* [About this exercise] Transcribe the listing word for word, beginning at its first line and ending at the line containing "Task: Click MELALEUCA"; omit the pictures.

(Information supplied Opens)

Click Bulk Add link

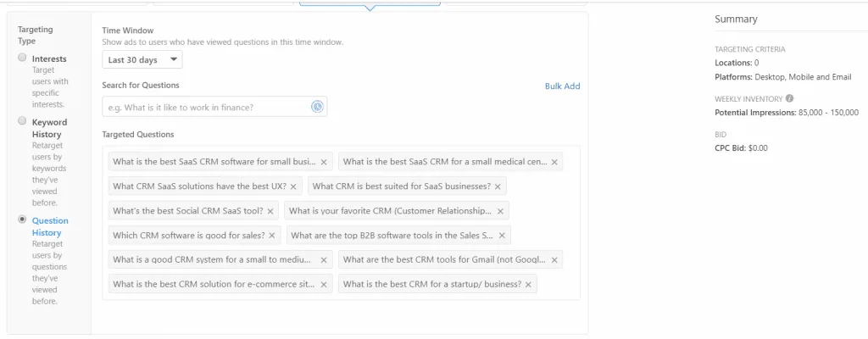click(x=563, y=86)
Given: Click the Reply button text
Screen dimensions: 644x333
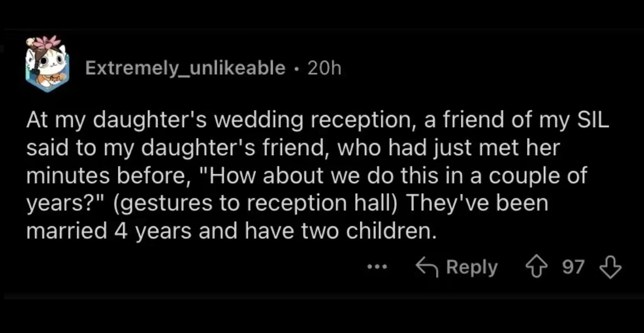Looking at the screenshot, I should tap(472, 268).
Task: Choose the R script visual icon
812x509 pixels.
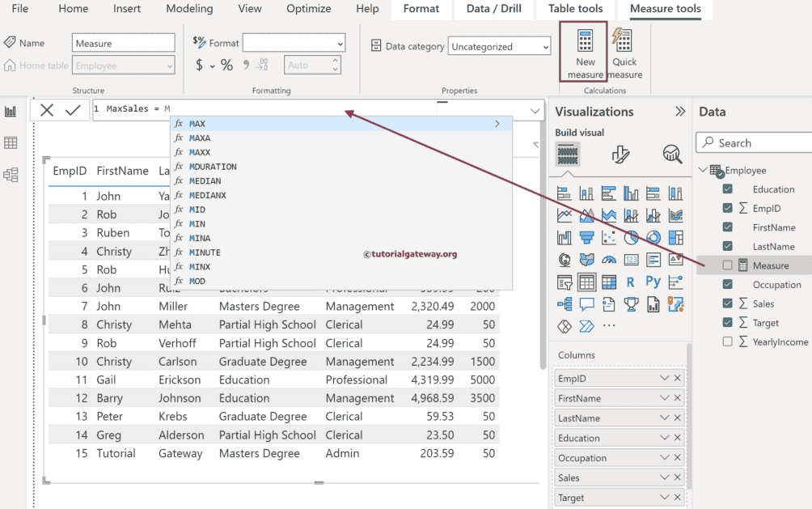Action: pyautogui.click(x=631, y=282)
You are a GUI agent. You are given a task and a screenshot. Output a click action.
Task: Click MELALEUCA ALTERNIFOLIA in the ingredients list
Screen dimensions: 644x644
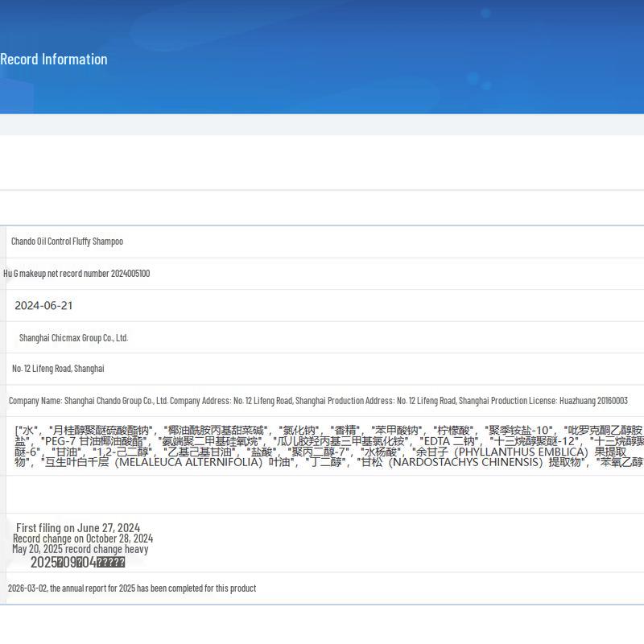(191, 462)
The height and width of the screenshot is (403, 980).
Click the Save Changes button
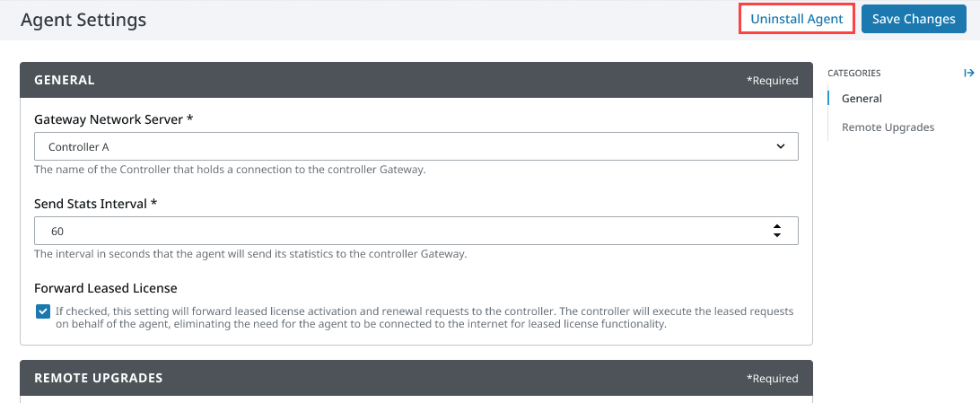coord(914,19)
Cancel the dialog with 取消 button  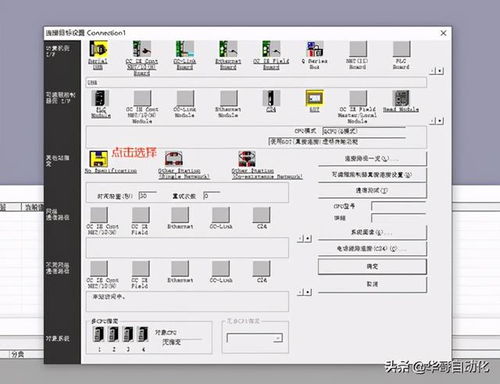[x=372, y=284]
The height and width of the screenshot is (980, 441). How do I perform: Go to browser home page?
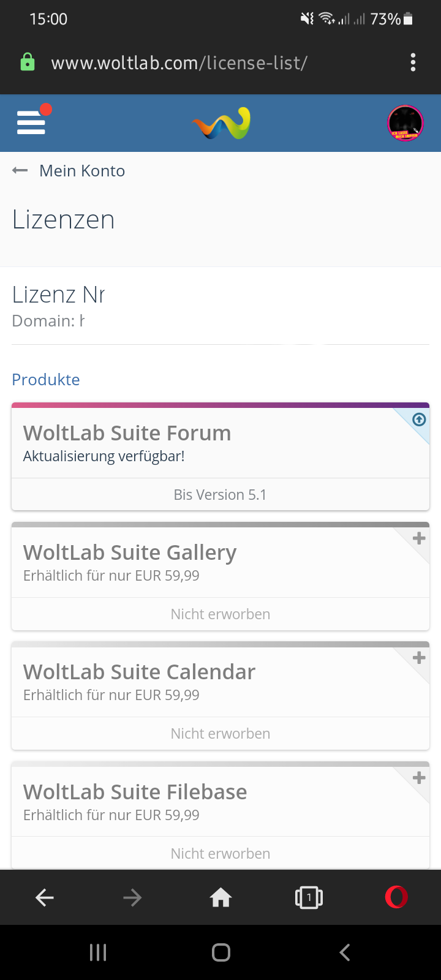click(221, 898)
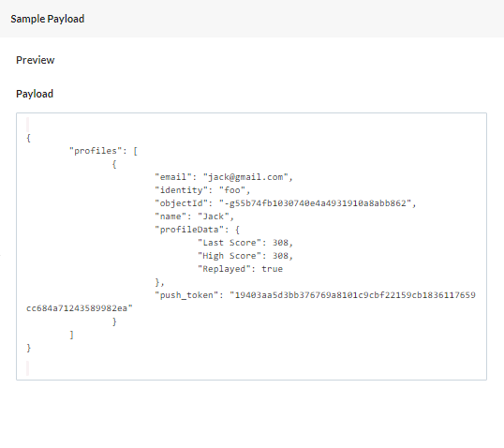Click the objectId value string

pyautogui.click(x=315, y=203)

(Information supplied Closes)

* [Answer to this exercise]
Click Bulk Add link

click(x=563, y=86)
Given: Click the Reply button text
Screen dimensions: 644x333
Looking at the screenshot, I should tap(472, 268).
Task: Choose the R script visual icon
812x509 pixels.
Action: pyautogui.click(x=631, y=282)
You are a GUI agent. You are given a task and a screenshot. Output a click action.
Task: Click MELALEUCA ALTERNIFOLIA in the ingredients list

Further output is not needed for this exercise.